5 * @param k - The base number whose multiples are checked.
6 * @returns The smallest positive multiple of k not present in nums.
7 */
8function missingMultiple(nums: number[], k: number): number {
9    // Store all elements of nums in a Set for O(1) lookups
10    const numSet = new Set<number>(nums);
11
12    // Iterate over positive integers, checking each multiple of k
13    for (let i = 1; ; ++i) {
14        // Compute the i-th multiple of k
15        const multiple = k * i;
16
17        // If this multiple is not in the set, it is the smallest missing one
18        if (!numSet.has(multiple)) {
19            return multiple;
20        }
21    }
22}
23

Time and Space Complexity

  • Time complexity: O(n), where n is the length of the array nums.

    • Building the set s = set(nums) takes O(n) time.
    • The loop iterates over multiples of k (i.e., k * 1, k * 2, ...). Since the set s contains at most n elements, among the first n + 1 multiples of k, at least one must be missing from s. Therefore, the loop runs at most n + 1 times, and each membership check x not in s takes O(1) on average.
    • Overall: O(n) + O(n) = O(n).
  • Space complexity: O(n), where n is the length of the array nums.

    • The set s stores up to n elements from nums, requiring O(n) extra space.
    • All other variables (i, x) use only O(1) space.

Pattern Learn more about how to find time and space complexity quickly.

Common Pitfalls

Pitfall 1: Checking membership against the list instead of a set

A very common mistake is to skip the set conversion and write the check directly on the array:

class Solution:
    def missingMultiple(self, nums: List[int], k: int) -> int:
        for i in count(1):
            x = k * i
            if x not in nums:   # ❌ O(n) lookup on a list!
                return x

Why it's wrong (or at least bad): The result is still correct, but x not in nums performs a linear scan of the list every iteration. Since the loop can run up to n + 1 times, the overall time complexity degrades from O(n) to O(n²), which can time out on large inputs.

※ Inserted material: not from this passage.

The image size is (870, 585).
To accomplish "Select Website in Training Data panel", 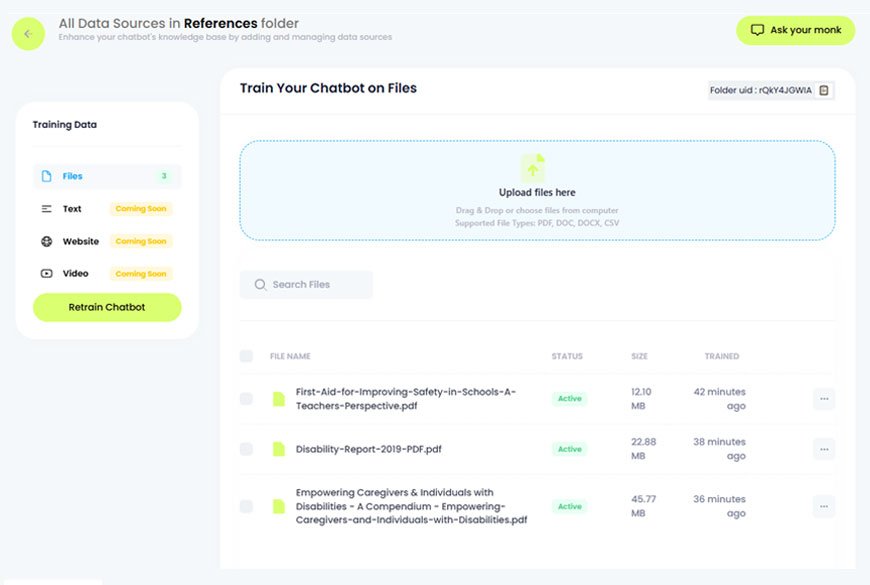I will click(x=81, y=241).
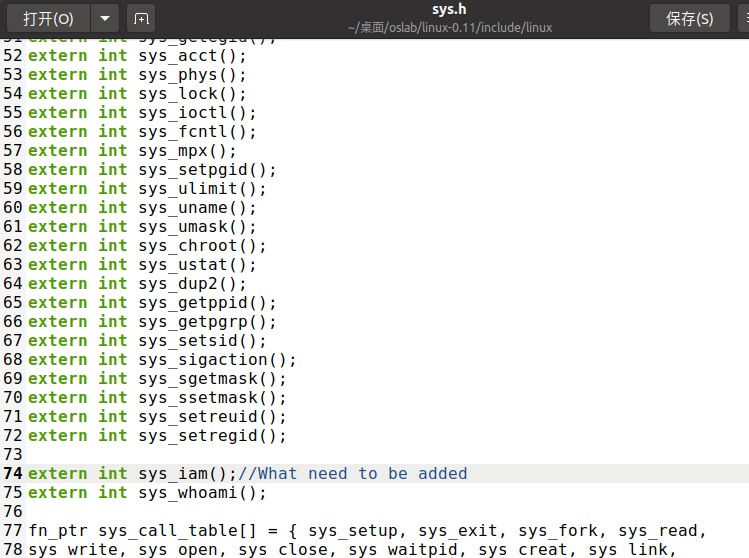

Solution: Always convert nums to a set first (s = set(nums)) so each membership test is O(1) on average.


Pitfall 2: Starting the enumeration from 0 instead of 1

for i in count(0):      # ❌ starts at i = 0
    x = k * i           # first candidate is 0
    if x not in s:
        return x

Why it's wrong: k * 0 = 0 is not a positive multiple of k. If 0 happens to be absent from nums (which is typical), this code immediately returns 0, which is invalid. The problem explicitly defines multiples as starting from k * 1.

Solution: Begin the counter at 1count(1) or while True with i = 1 — so the first candidate is k itself.


Pitfall 3: Inverting the logic — scanning nums for multiples instead of enumerating multiples

Some attempts iterate over the array, collect multiples of k, and then try to "find the gap" by sorting:

multiples = sorted(x for x in nums if x % k == 0)
expected = k
for m in multiples:
    if m == expected:
        expected += k
return expected         # ❌ breaks when nums contains duplicates

Why it's wrong: Duplicates derail the matching. For nums = [2, 2, 4] and k = 2, the sorted multiples are [2, 2, 4]; the second 2 fails to match expected = 4, the pointer never advances past it correctly unless extra duplicate handling is added, and the code may return a wrong answer. It also adds an unnecessary O(n log n) sort.

Solution: Deduplicate via a set and enumerate candidates k, 2k, 3k, ... directly, as in the reference solution. This sidesteps duplicates and sorting entirely.


Pitfall 4: Worrying about (or causing) an unbounded loop

At first glance, for i in count(1) looks like it could run forever, and some defensive rewrites cap it incorrectly:

for i in range(1, len(nums)):   # ❌ off-by-one: loop bound is too small
    ...

Why it's wrong: The array contains at most n distinct multiples of k, so by the pigeonhole principle the answer is found within the first n + 1 multiples — the infinite iterator is guaranteed to terminate. But if you replace it with a bounded loop, the bound must cover n + 1 candidates. range(1, len(nums)) only checks n - 1 multiples and can fall off the end without returning (e.g., nums = [2, 4], k = 2 → never tests 6).

Solution: Either trust count(1) (termination is provable), or use range(1, len(nums) + 2) so all n + 1 necessary candidates are covered.